AYER SE cumplió un año desde que cogí el coronavirus que todavía no he soltado. Vaya añito, dios mío. Lo peor no fue cuando la doctora me dijo que tenía una estupenda neumonía en el pulmón izquierdo, sino cuando me mandó al Hospital 12 de octubre por si me tenían que ingresar. ¿12 de octubre? ¿Me va a curar un hospital con nombre de genocidio? Mis peores temores enseguida se cumplieron: allí me dieron tres medicamentos que, solo dos semanas después, ya no se daban a ningún paciente, porque se demostró que no solo no ayudaban a curar la COVID, sino que aumentaban los efectos secundarios y en algunos casos la posibilidad de muerte.
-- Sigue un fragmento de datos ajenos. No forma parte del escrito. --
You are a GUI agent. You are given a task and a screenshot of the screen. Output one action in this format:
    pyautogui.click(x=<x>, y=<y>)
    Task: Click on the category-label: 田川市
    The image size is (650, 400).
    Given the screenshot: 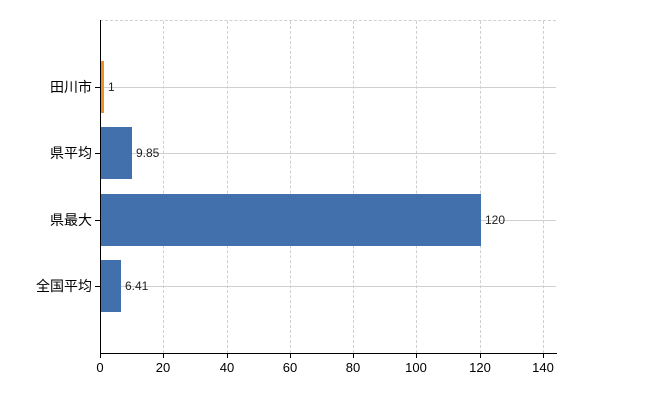 What is the action you would take?
    pyautogui.click(x=71, y=87)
No se atreven a poner nombres de minerales a las calles, nombres de pájaros a los hospitales, nombres de hongos, nombres de árboles, números, algo neutro, qué sé yo: en España hay que poner nombres de personalidades o de acontecimientos a todo lugar o edificio público, porque en España lo importante, tanto a derecha e izquierda, es que triunfe tu puto relato, es politizarlo todo e imponer tu subjetividad a los demás (igual de mal me parecería ponerle a un hospital el nombre de Durruti, Largo Caballero o 14 de abril). Cuarenta días después de salir, las médicas telefónicas aún alucinaban con la fiebre que no se me quitaba y me decían: "Es que la medicación que te dieron fue muy fuerte y en algunos pacientes deja muchos efectos secundarios". ¡Y tanto que deja efectos secundarios! ¡Como que todavía no se me han quitado!